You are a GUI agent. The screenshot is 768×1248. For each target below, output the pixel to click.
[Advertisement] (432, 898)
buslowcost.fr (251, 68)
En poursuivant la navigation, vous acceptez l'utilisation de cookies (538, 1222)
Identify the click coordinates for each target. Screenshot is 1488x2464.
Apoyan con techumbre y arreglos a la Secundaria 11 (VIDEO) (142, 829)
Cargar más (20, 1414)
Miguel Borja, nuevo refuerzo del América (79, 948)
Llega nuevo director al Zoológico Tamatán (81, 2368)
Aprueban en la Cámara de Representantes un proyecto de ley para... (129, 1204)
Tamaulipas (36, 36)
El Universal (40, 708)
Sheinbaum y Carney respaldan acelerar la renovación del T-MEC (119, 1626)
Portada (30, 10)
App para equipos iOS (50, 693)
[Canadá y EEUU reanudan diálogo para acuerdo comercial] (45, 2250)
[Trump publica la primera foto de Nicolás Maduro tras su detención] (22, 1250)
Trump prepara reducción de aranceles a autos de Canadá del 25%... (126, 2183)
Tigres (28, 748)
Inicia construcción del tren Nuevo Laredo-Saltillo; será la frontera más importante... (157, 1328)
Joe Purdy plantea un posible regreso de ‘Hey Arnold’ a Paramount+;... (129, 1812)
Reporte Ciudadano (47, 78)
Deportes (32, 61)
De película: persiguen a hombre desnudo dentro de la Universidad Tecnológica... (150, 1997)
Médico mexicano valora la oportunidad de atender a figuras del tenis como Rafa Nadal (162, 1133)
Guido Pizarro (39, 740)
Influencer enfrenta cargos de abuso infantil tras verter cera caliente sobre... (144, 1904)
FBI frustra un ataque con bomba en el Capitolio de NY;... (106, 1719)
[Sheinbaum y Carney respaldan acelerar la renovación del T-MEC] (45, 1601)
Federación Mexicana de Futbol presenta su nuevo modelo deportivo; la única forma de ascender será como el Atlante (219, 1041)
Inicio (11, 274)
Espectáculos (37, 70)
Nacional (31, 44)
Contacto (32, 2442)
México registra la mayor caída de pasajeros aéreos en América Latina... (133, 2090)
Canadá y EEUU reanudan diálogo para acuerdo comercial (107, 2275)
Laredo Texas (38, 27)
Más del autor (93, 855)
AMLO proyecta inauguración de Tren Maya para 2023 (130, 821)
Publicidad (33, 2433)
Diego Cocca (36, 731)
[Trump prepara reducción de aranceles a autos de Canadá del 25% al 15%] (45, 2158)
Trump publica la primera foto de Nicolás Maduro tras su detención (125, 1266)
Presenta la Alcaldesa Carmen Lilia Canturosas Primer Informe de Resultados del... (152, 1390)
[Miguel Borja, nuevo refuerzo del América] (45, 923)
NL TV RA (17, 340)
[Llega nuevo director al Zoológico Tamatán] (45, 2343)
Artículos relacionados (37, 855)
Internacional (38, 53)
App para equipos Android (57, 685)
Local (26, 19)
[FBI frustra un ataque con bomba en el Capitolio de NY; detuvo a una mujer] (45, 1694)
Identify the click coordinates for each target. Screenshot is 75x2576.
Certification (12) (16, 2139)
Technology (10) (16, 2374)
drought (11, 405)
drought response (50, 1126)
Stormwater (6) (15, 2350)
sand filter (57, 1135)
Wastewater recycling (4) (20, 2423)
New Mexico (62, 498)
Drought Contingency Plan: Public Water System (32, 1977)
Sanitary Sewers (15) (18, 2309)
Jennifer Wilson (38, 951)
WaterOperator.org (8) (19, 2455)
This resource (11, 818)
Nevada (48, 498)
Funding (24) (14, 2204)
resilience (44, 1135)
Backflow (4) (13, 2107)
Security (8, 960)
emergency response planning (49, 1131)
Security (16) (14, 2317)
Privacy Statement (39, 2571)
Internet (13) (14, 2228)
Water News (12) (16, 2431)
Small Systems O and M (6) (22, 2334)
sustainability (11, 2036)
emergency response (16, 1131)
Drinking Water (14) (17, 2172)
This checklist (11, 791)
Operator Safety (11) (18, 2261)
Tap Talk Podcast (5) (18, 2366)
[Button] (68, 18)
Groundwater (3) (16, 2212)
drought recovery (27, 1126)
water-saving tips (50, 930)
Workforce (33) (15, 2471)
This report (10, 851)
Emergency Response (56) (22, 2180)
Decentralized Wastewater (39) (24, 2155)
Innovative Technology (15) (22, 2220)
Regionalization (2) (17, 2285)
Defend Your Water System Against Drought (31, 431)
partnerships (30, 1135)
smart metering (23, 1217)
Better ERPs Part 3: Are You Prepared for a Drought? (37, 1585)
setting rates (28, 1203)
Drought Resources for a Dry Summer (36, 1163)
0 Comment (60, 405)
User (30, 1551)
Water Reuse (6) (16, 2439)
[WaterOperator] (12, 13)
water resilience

■ ■ ■

WHAT IS NEEDED: Going through the entries, return every line holding the word "Tamatán".

ANSWER SPACE:
Llega nuevo director al Zoológico Tamatán (81, 2368)
[Llega nuevo director al Zoológico Tamatán] (45, 2343)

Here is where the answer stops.